Understand Retrieval Augmented Generation (RAG) with Azure OpenAI Service

Completed

Once you have your Azure OpenAI Service set up, you start building your own copilot agent by utilizing Azure OpenAI Studio or Azure AI Studio to deploy your Azure OpenAI models and add your own data by implementing Retrieval Augmented Generation (RAG) by connecting supporting AI chat models to your own data. Those models can reference specific sources of data to ground the response, augmenting the capabilities of the AI model when it creates a response.

Azure OpenAI Studio is essentially a subset of Azure AI Studio that focuses specifically on Azure OpenAI models and services, although the concepts discussed here are also relevant to Azure AI Studio. RAG with Azure OpenAI allows developers to use supported AI chat models that can reference specific sources of information to ground the response. Adding this information allows the model to reference both the specific data provided and its pretrained knowledge to provide more effective responses.

Add your own data source

Adding your data is done through the Azure OpenAI Studio, in the  Chat  playground, or by specifying your data source in an API call. The data source you add is then used to augment the prompt sent to the model. When setting up your data in the studio, you can choose to upload your data files, use data in a blob storage account, or connect to an existing AI Search index. If you're uploading or using files already in a storage account, Azure OpenAI on your data supports .md, .txt, .html, .pdf, and Microsoft Word or PowerPoint files. If any of these files contain graphics or images, the response quality depends on how well text can be extracted from the visual content. When uploading data or connecting to files in a storage account, it's recommended to use the Azure OpenAI Studio to create the search resource and index. Adding data this way allows the appropriate chunking to happen when inserting into the index, yielding better responses. If you're using large text files or forms, you should use the available data preparation script to improve the AI model's accuracy.

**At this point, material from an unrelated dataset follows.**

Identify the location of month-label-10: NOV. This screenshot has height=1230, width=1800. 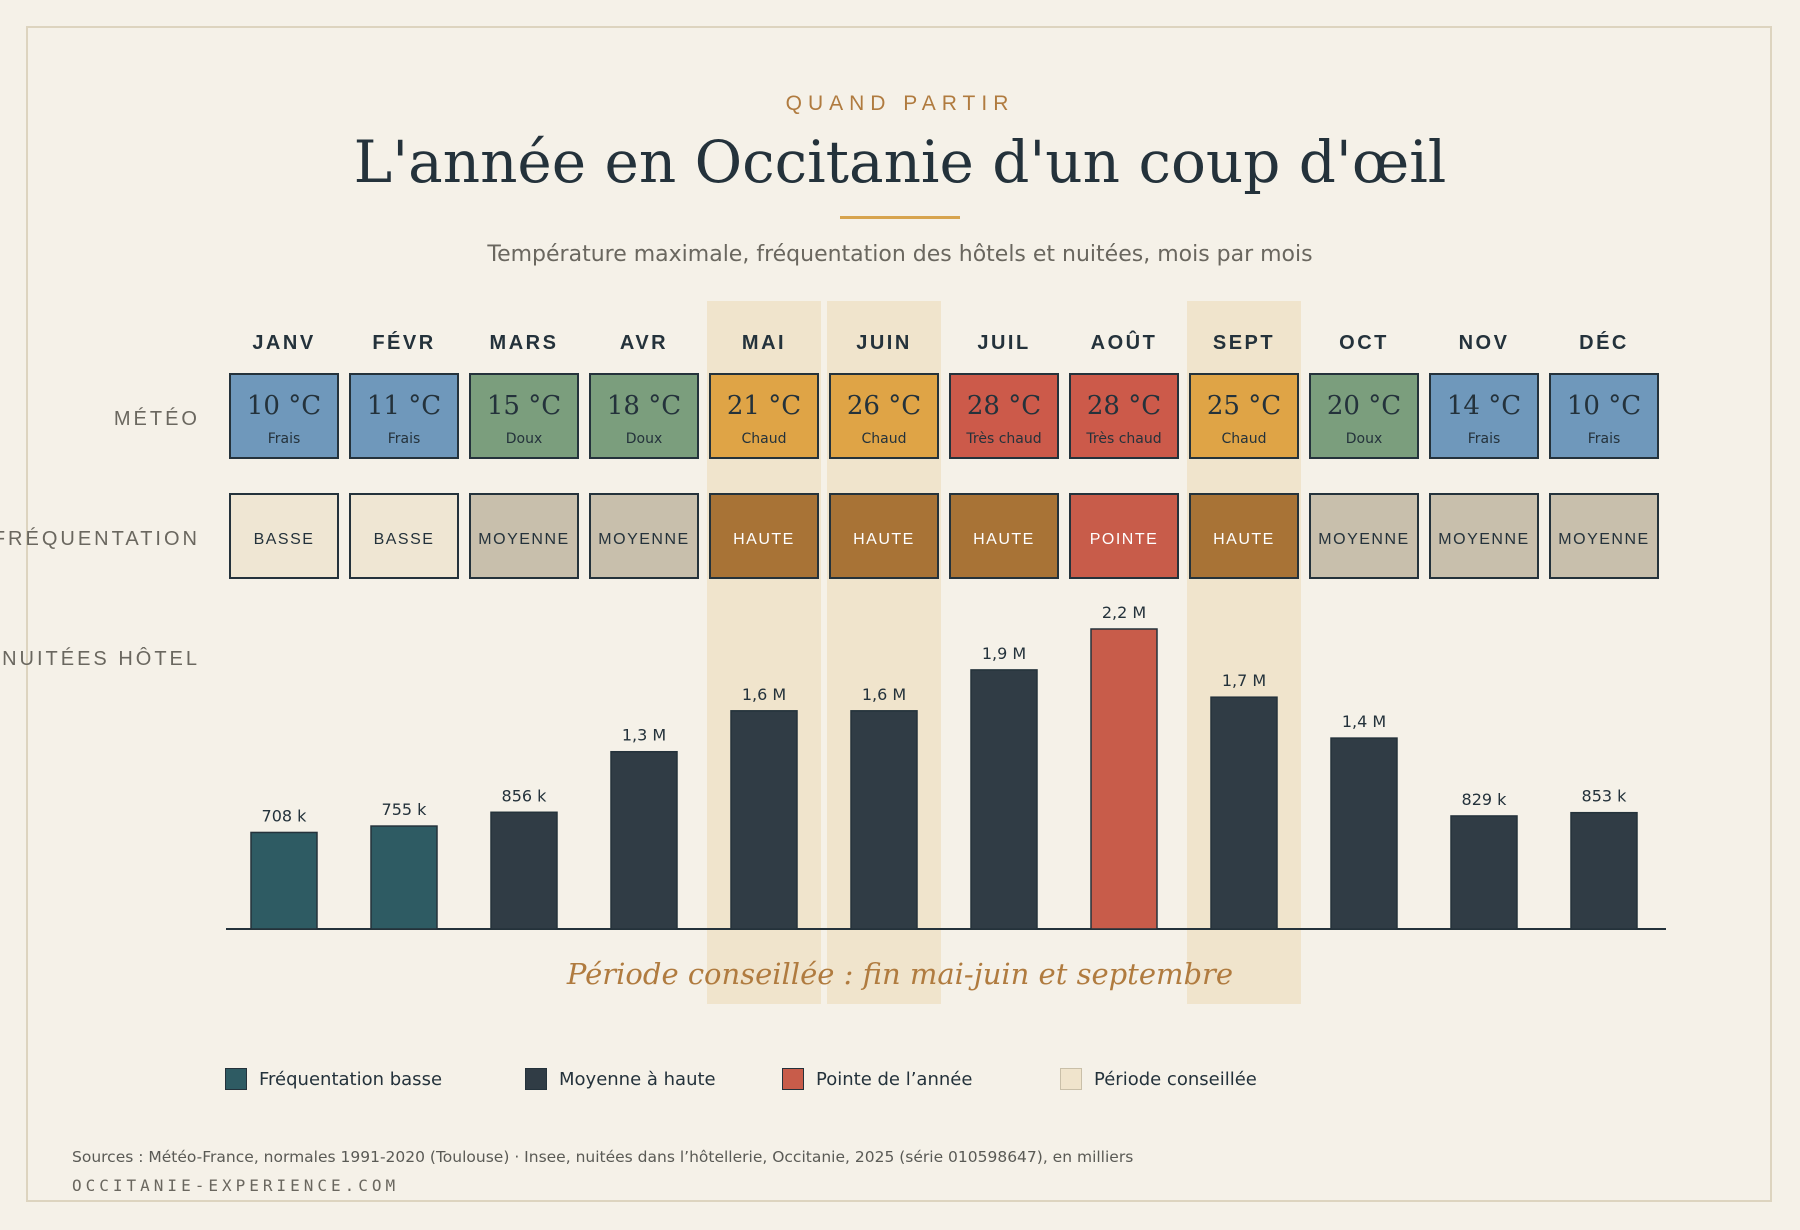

Enabling semantic search for your AI Search service can improve the result of searching your data index and you're likely to receive higher quality responses and citations. However, enabling semantic search may increase the cost of the search service. You can also use the wizard in your AI Search resource to vectorize your data appropriately, which you'll walk through in this module's exercise. It takes a few extra steps compared to doing so in AI Studio, however serves as a good example of using the RAG pattern with an existing dataset.

Connect your data

To connect your data, navigate to the Chat playground in Azure OpenAI Studio and select the Add your data tab. Select the Add a data source button to get your data connected. The prompts guide you through setting up the connection to each data source, and getting that data into a search index.